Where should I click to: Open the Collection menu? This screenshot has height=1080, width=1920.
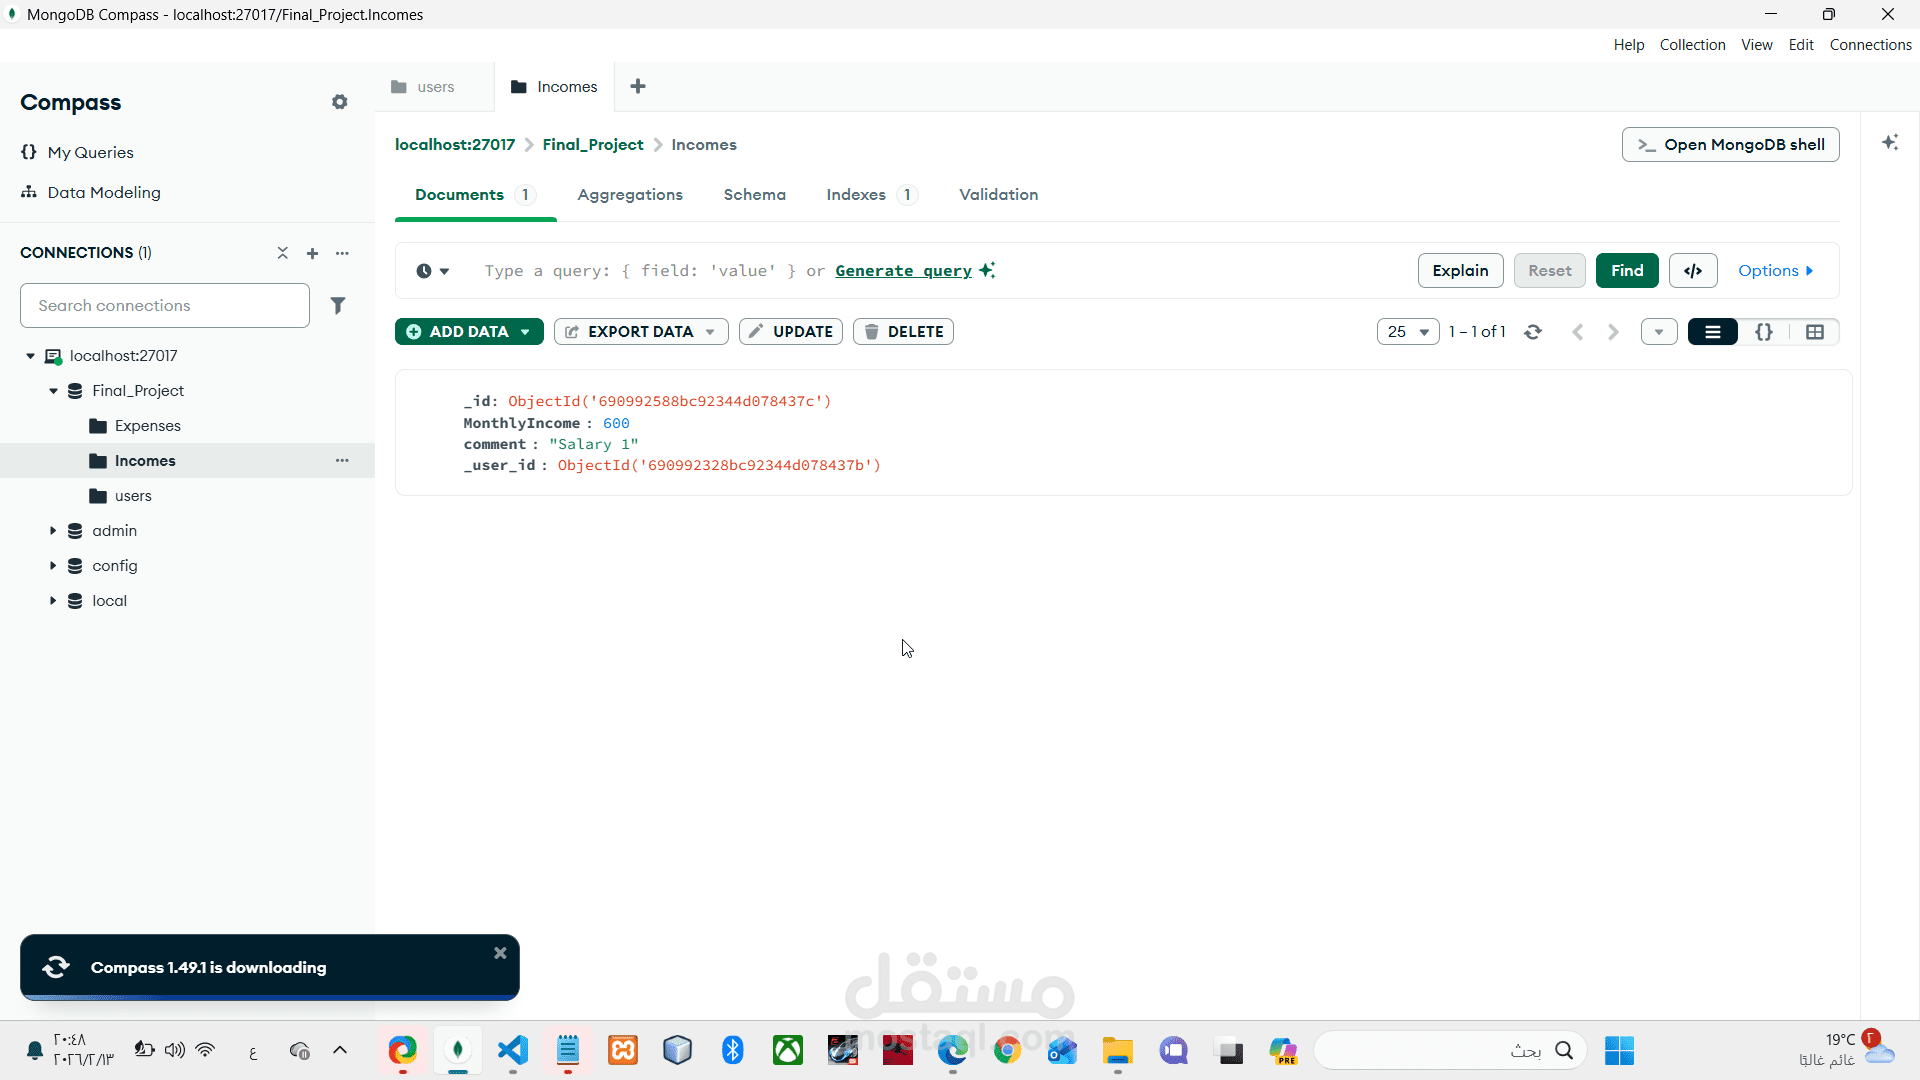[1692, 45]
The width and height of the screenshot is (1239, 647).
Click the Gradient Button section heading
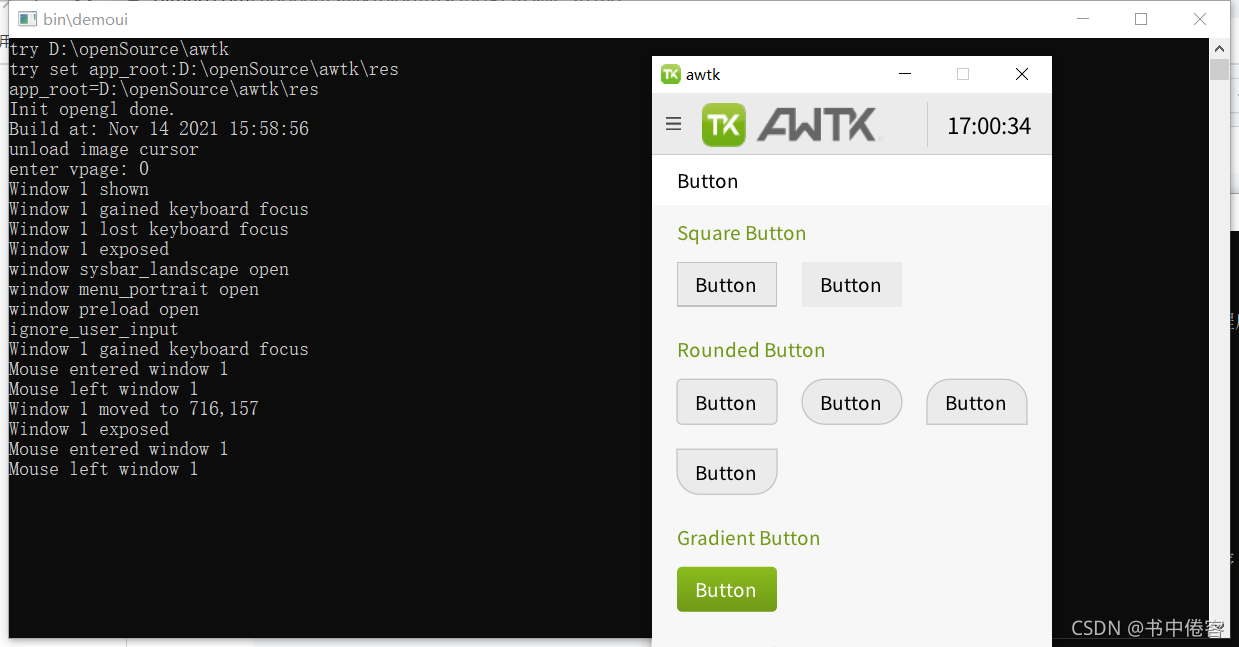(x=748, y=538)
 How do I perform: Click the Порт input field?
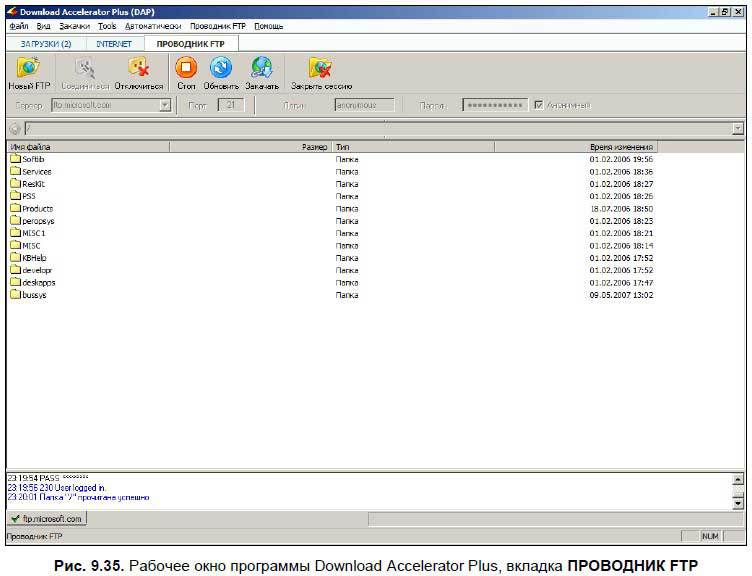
...
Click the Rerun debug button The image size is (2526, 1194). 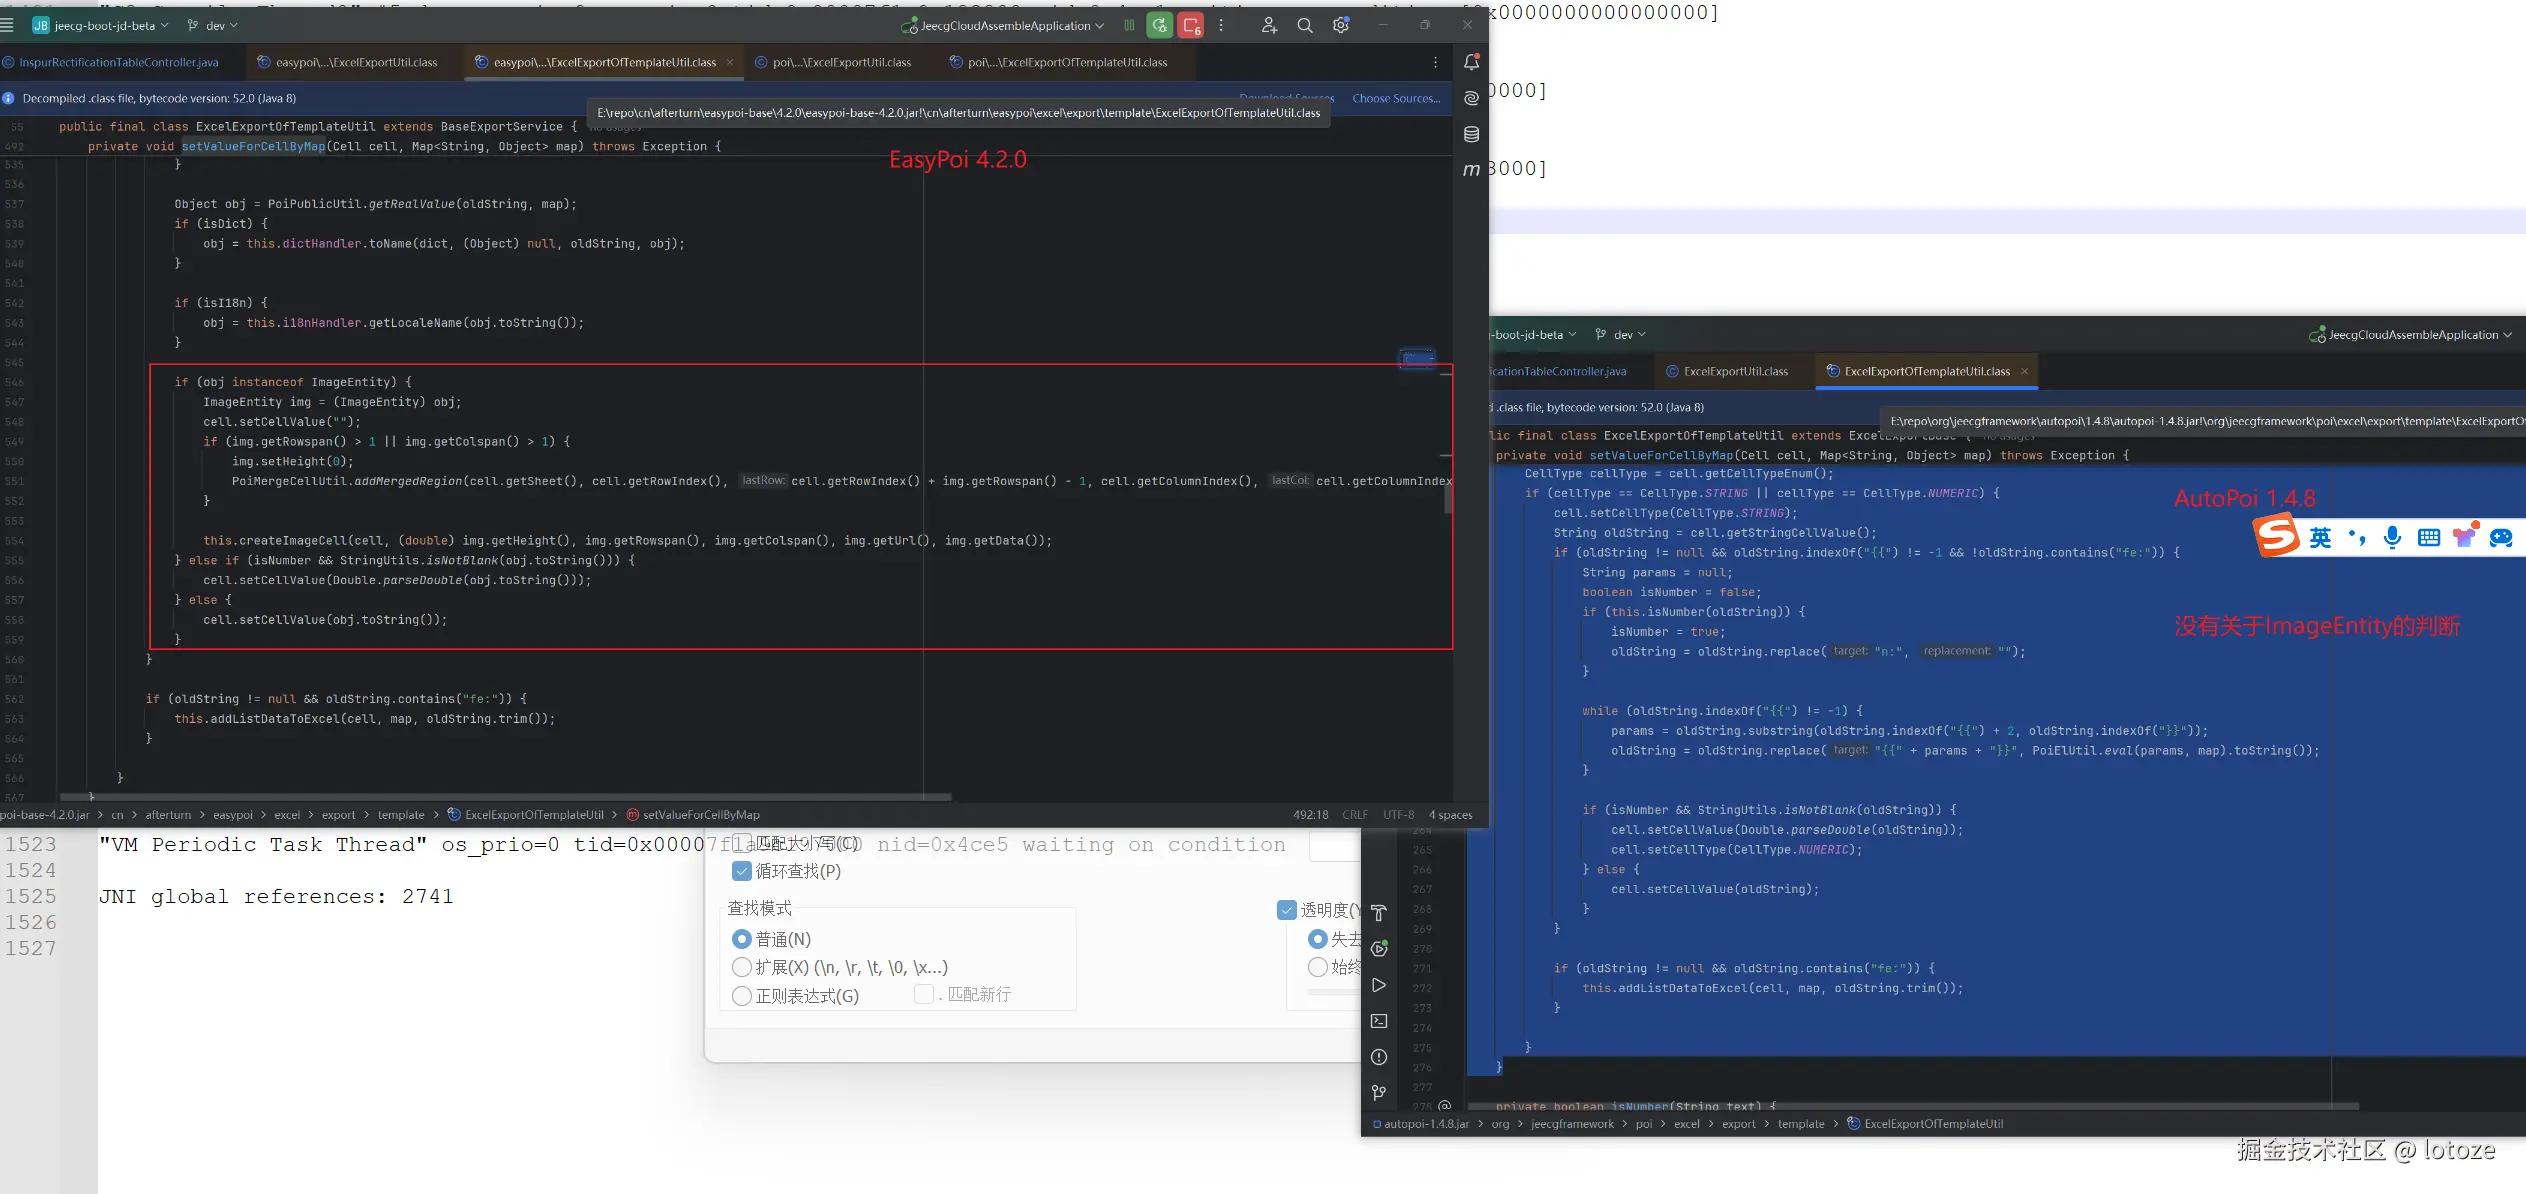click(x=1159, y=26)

- _Exercise prompt_: Change "screenshot" to "screen capture" in the stretch from the line containing "Where should I" through the line containing "How do I perform: Click", keeping everything else the same and leaving the pictures out.

- _Task solution_:
Where should I click to: Open the Collection menu? This screen capture has height=1080, width=1920.
[1692, 45]
The width and height of the screen capture is (1239, 647).
Click the Gradient Button section heading
(x=748, y=538)
 How do I perform: Click the Порт input field?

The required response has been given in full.